Reading text -
○ ○ ○

AMD Radeon RX 6700 XT vs. 5700 XT: Clock-for-Clock Performance

I went looking for 4K performance charts.

Did you do any testing of this card’s 4K performance vs. the RTX 3090?
 
So it’s an overclock for $80 more?

This card is a festering heap of garbage. It’s not reported here because as is now public knowledge, Techspot is quite strongly biased against Nvidia and for AMD because of the whole Editorialgate. I mean what were the temps of both cards at the same clock speeds? I’d imagine quite similar. But these 6700XT parts are hitting 100C according to other reviewers. I guess that’s what happens if all you do is overclock it over the last generation oh and add some more memory chips. So the card can’t ray trace, it has no DLSS or equivalent, loses to a 3060 ti in a lot of cases (without DLSS), which is cheaper (and cooler) and on top of all of that there are major driver issues surrounding the 6000 series reported by several other tech outlets (AC Valhalla is very unstable I hear for example).

You’re an ***** if you buy this part (you know, if things were normal). Nvidia may be a bag of dicks but that bag of dicks make much better graphics cards than AMD right now.
 
The gpu averages on TechSpot need to be normalized, otherwise they suffer from what in statistics is known as high leverage point. It downweights the games with low fps and I’d argue that it should be exactly the opposite. For example, GPU A achieves 25 and 300 fps in two games we test. GPU B achieves 50 and 250 fps. By average, GPU A is better, but I’d argue that this is misleading and that the average user will see bigger improvement from 25 to 50 fps than from 250 to 300. One way to improve the statistics is to normalize to the fastest card. Then we would have GPU A 50% and 100% and GPU B 100% and 83%. In this case B with average 91% is better than A with 75%.
 
I went looking for 4K performance charts.

Did you do any testing of this card’s 4K performance vs. the RTX 3090?

Uh... did you READ the article?!

How about going back and reading just the first TWO paragraphs!?

After you have done that feel free to circle back and apologize!

(I have no problem with free speech, I DO expect you to take responsibility for exercising the right.)
 
So it’s an overclock for $80 more?

○ ○ ○

Aim 1 - Write out the passage of the graphics card comments that opens with the words containing "The gpu averages" and closes with "first TWO paragraphs!?", keeping every word as it stands.

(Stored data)

○ ○ ○

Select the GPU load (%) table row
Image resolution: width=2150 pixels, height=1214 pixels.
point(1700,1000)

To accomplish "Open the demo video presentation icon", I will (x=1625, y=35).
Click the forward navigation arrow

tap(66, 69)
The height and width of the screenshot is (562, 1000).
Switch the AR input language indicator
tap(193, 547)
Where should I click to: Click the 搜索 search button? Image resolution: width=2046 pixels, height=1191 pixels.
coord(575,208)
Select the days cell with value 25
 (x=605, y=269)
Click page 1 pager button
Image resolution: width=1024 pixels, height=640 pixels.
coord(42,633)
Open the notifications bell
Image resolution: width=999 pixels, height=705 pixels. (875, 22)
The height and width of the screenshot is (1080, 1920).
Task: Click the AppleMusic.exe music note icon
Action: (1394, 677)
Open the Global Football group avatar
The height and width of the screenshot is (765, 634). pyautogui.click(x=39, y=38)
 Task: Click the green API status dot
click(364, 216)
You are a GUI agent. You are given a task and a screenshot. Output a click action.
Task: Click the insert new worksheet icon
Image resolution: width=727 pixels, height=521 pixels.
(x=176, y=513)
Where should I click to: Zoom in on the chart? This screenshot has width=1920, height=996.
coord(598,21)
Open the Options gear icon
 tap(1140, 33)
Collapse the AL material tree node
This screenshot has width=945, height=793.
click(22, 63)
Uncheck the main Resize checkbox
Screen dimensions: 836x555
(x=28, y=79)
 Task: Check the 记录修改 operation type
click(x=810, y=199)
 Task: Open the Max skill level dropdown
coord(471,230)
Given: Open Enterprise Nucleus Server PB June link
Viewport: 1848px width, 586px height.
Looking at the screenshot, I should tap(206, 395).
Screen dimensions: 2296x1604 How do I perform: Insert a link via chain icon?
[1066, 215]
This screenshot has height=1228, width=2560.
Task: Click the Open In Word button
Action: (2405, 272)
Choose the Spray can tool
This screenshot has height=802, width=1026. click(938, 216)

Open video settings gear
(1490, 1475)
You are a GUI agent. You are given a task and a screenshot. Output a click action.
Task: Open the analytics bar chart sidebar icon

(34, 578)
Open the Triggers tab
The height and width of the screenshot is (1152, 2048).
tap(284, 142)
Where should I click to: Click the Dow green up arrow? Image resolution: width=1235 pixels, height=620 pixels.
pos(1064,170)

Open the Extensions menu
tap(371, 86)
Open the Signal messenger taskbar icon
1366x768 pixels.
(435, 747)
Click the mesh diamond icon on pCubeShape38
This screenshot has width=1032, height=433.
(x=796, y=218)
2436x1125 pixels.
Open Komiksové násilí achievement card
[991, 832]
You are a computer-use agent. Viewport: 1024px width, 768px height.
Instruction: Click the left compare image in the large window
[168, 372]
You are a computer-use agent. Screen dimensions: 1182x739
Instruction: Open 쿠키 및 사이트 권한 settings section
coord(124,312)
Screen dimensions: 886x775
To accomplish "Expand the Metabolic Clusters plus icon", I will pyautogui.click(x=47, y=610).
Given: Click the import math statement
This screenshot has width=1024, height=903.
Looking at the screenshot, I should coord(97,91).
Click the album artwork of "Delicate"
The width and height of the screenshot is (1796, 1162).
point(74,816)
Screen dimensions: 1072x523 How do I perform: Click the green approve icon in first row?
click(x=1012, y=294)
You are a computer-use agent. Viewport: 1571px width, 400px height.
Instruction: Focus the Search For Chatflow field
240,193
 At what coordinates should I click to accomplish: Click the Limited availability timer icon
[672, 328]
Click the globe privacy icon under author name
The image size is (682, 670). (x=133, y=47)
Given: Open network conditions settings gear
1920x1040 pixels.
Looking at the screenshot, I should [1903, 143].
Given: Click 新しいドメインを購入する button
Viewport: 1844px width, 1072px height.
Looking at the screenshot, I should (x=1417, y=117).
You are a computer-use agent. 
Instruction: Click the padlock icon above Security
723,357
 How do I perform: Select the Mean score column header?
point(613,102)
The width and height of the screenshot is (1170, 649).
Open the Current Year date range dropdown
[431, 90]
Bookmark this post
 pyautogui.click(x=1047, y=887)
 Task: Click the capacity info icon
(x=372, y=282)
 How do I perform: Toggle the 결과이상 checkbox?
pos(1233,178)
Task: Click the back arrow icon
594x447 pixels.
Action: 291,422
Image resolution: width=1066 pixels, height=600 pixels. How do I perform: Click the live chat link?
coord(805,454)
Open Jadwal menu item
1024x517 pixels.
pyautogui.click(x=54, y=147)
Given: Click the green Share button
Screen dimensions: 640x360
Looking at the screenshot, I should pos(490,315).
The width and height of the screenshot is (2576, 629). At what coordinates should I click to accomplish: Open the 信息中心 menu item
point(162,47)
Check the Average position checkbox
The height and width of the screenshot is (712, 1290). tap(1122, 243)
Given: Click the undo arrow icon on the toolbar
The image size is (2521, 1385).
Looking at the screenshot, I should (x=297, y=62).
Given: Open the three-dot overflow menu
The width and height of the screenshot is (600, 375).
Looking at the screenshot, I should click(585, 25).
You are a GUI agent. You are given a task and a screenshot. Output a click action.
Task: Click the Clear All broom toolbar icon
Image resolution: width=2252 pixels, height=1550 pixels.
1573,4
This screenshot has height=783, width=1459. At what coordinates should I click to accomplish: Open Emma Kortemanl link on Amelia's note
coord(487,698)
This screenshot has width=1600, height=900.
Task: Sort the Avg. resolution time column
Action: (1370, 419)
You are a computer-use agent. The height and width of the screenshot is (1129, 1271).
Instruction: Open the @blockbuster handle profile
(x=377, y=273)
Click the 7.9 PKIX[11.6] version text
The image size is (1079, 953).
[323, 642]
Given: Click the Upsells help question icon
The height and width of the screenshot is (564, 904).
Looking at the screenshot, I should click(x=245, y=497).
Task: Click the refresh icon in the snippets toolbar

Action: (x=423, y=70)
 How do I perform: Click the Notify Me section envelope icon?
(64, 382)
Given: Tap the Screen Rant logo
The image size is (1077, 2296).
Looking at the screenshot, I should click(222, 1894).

○ ○ ○

Aim 2 - Pull out each line of the records that contains the string "item", treating uppercase and lowercase letters as different.

Response 1 -
The gpu averages on TechSpot need to be normalized, otherwise they suffer from what in statistics is known as high leverage point. It downweights the games with low fps and I’d argue that it should be exactly the opposite. For example, GPU A achieves 25 and 300 fps in two games we test. GPU B achieves 50 and 250 fps. By average, GPU A is better, but I’d argue that this is misleading and that the average user will see bigger improvement from 25 to 50 fps than from 250 to 300. One way to improve the statistics is to normalize to the fastest card. Then we would have GPU A 50% and 100% and GPU B 100% and 83%. In this case B with average 91% is better than A with 75%.
 
I went looking for 4K performance charts.

Did you do any testing of this card’s 4K performance vs. the RTX 3090?

Uh... did you READ the article?!

How about going back and reading just the first TWO paragraphs!?

Response 2 -
Open Jadwal menu item
The width and height of the screenshot is (2576, 629). At what coordinates should I click to accomplish: Open the 信息中心 menu item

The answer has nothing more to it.